[Selected excerpt start]

Here's the idea: Each form is its own spell. So you'd have Polymorph (Otter), Polymorph (Solar), Polymorph (Choker), and they'd be 3 separate spells. Wizards would have to prepare the right one in the morning, Sorcs would be, well, kind of getting the shaft tbh.

To streamline things a bit, I'm thinking that Alter Self, Polymorph, PAO and Shapechange are merged into one new Polymorph spell of variable level. Basically, a level X Polymorph spell lets you change into a X*2 HD creature (option: maybe HD or CR, whichever is the highest? So that low-HD/high-CR creatures would still be unavailable), therefore capping at 18 max HD (or HD/CR). Also, to further streamline things, you swap your entire stat block, along with all abilities, for the monsters'. Basically you use its stat block instead of yours, instead of that "you get (Ex) but not (Su)" stuff that tends to confuse newer players. Duration rounds/CL, casting time 1 standard action (possibly 1 round).

Does that sound extremely stupid to you?

DeAnno
2011-08-22, 04:54 AM
It definitely doesn't sound very compelling to me, but that might be a good thing. Also sounds breakable by Polymorphing dumb stuff like Efreeti or whatever and using the SLAs/casting.

ILM
2011-08-22, 05:05 AM
Well not too compelling is kind of the point. It's widely known that the polymorph line is one of 3.5's more egregious problems. A caster can pretty much prepare the spells in all his slots and win the game. They need some serious toning down, I just don't want to go overboard either. Maybe that's a completely stupid way to go about it.

You're right in that some forms remain universally useful; Efreeti with their 3/day Wishes (although you can't use them yourself, but it's easy enough to go around that), Chokers, etc. Hm. Maybe I should just blanket-ban extraplanar creatures and call it a day.

[Selected excerpt end]
[Data supplied start]

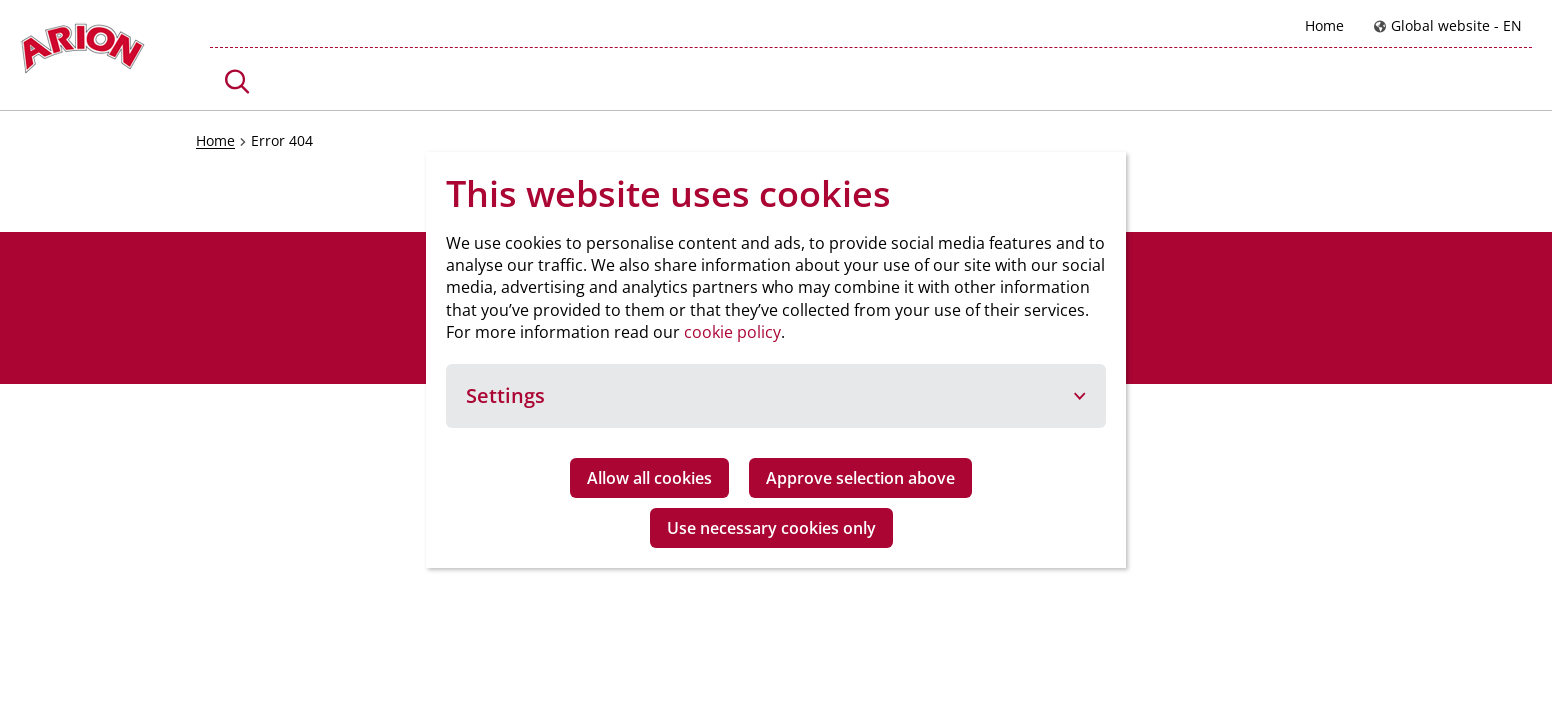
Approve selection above (860, 478)
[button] (237, 81)
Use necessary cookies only (771, 528)
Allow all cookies (649, 478)
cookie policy (732, 332)
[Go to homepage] (82, 53)
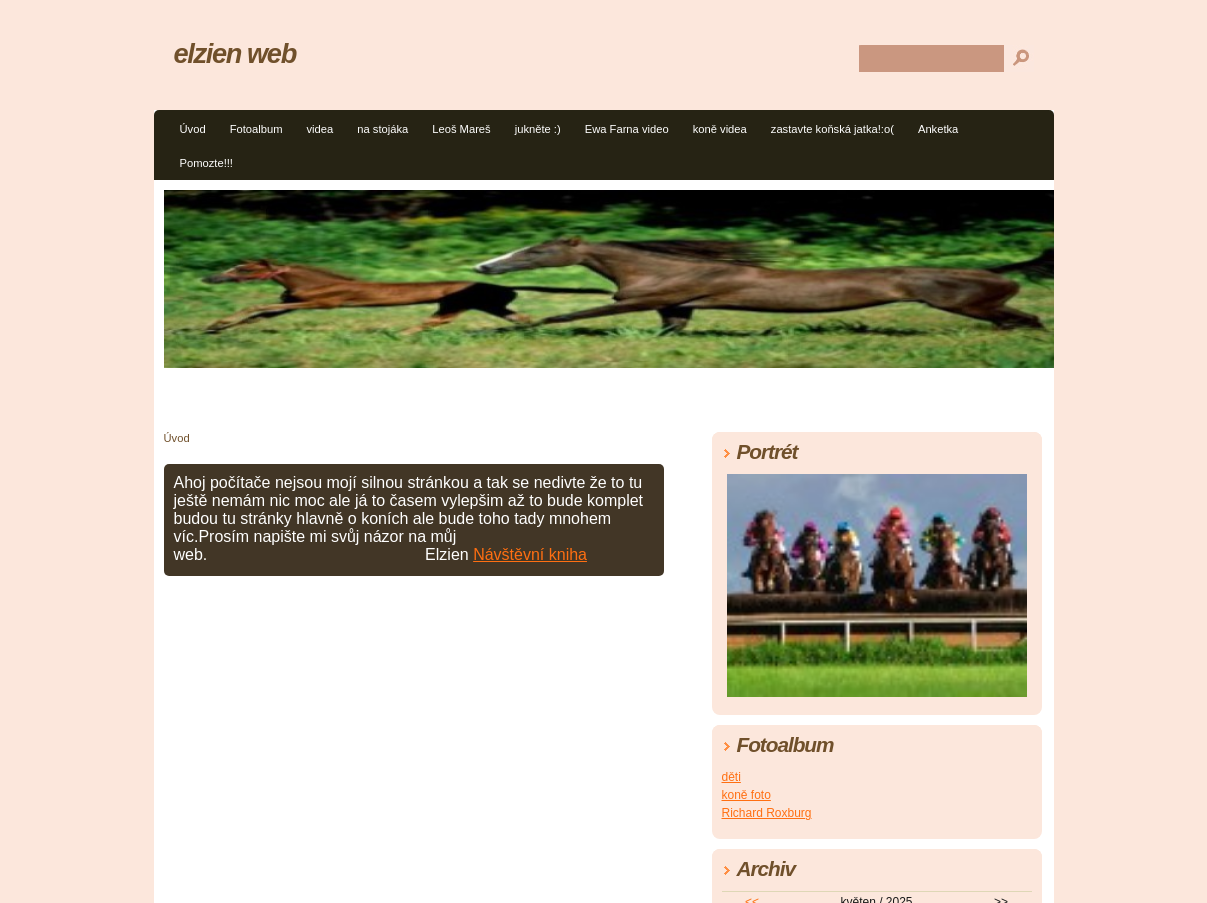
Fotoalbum (256, 129)
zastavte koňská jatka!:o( (832, 129)
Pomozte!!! (206, 163)
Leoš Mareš (461, 129)
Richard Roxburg (767, 813)
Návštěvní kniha (530, 554)
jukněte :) (538, 129)
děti (731, 777)
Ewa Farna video (627, 129)
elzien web (235, 53)
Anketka (938, 129)
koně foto (746, 795)
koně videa (720, 129)
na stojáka (382, 129)
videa (319, 129)
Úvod (193, 129)
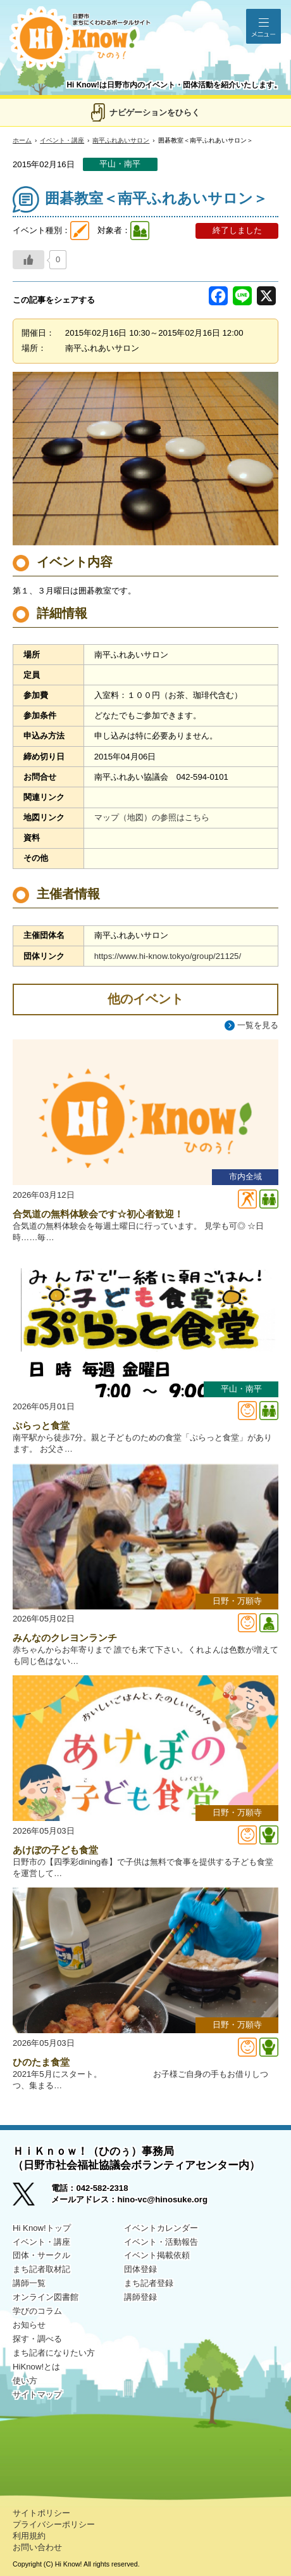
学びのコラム (37, 2311)
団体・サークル (41, 2255)
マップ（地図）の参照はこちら (151, 817)
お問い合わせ (37, 2547)
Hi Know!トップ (42, 2228)
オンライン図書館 (45, 2297)
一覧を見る (257, 1025)
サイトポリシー (41, 2513)
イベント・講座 (62, 140)
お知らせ (29, 2325)
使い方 (25, 2380)
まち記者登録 (148, 2283)
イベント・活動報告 (161, 2242)
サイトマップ (37, 2394)
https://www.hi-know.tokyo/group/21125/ (167, 956)
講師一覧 (29, 2283)
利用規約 (29, 2536)
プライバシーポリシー (54, 2524)
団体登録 (140, 2269)
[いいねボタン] (28, 259)
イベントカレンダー (161, 2228)
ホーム (22, 140)
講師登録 (140, 2297)
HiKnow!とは (36, 2366)
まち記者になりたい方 (54, 2352)
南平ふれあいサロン (120, 140)
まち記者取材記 (41, 2269)
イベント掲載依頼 (157, 2255)
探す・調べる (37, 2339)
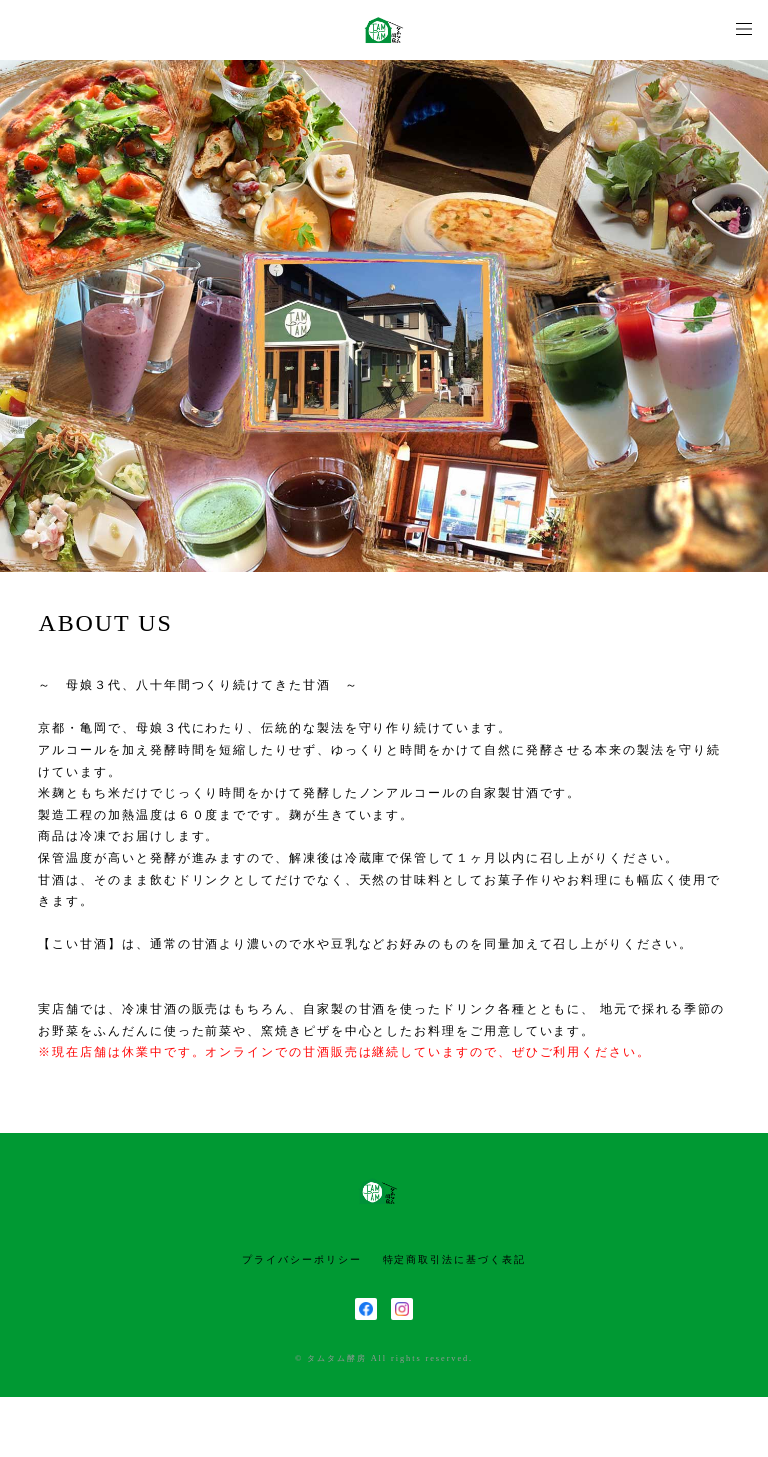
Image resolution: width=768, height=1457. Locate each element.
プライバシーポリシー (301, 1259)
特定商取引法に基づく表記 (454, 1259)
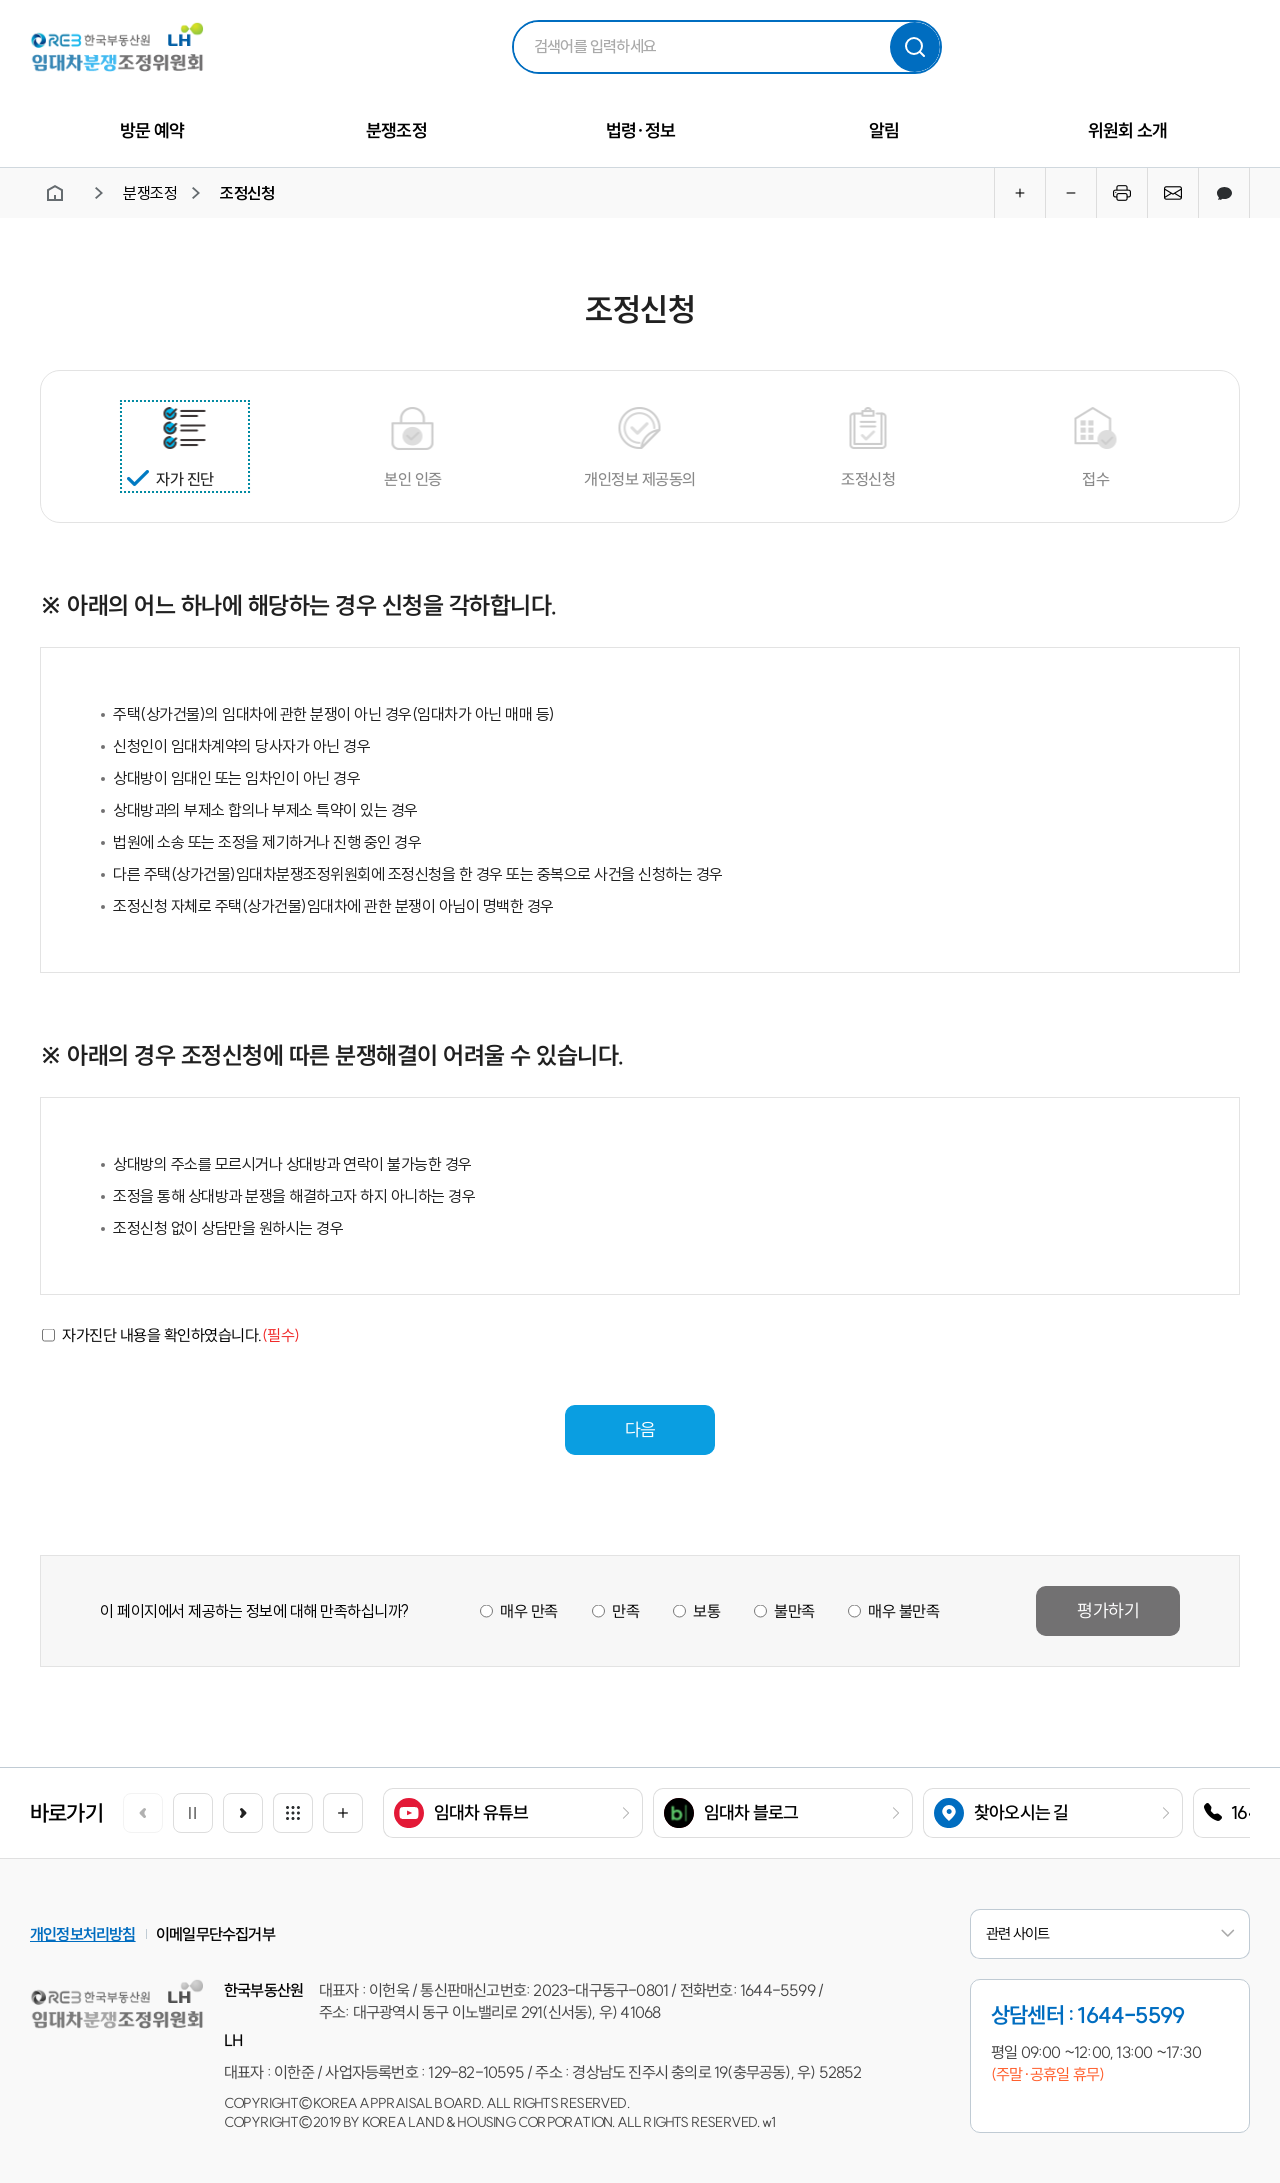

[Data supplied end]

_Aim 1_. In the forum thread about the polymorph spells, which spells does the proposal merge into one new Polymorph spell of variable level?
_Aim 2_. From the polymorph forum thread, copy the passage starting with "To streamline things" and going on through "(possibly 1 round).".

_Exercise answer 1_. Alter Self, Polymorph, PAO and Shapechange.

_Exercise answer 2_.
To streamline things a bit, I'm thinking that Alter Self, Polymorph, PAO and Shapechange are merged into one new Polymorph spell of variable level. Basically, a level X Polymorph spell lets you change into a X*2 HD creature (option: maybe HD or CR, whichever is the highest? So that low-HD/high-CR creatures would still be unavailable), therefore capping at 18 max HD (or HD/CR). Also, to further streamline things, you swap your entire stat block, along with all abilities, for the monsters'. Basically you use its stat block instead of yours, instead of that "you get (Ex) but not (Su)" stuff that tends to confuse newer players. Duration rounds/CL, casting time 1 standard action (possibly 1 round).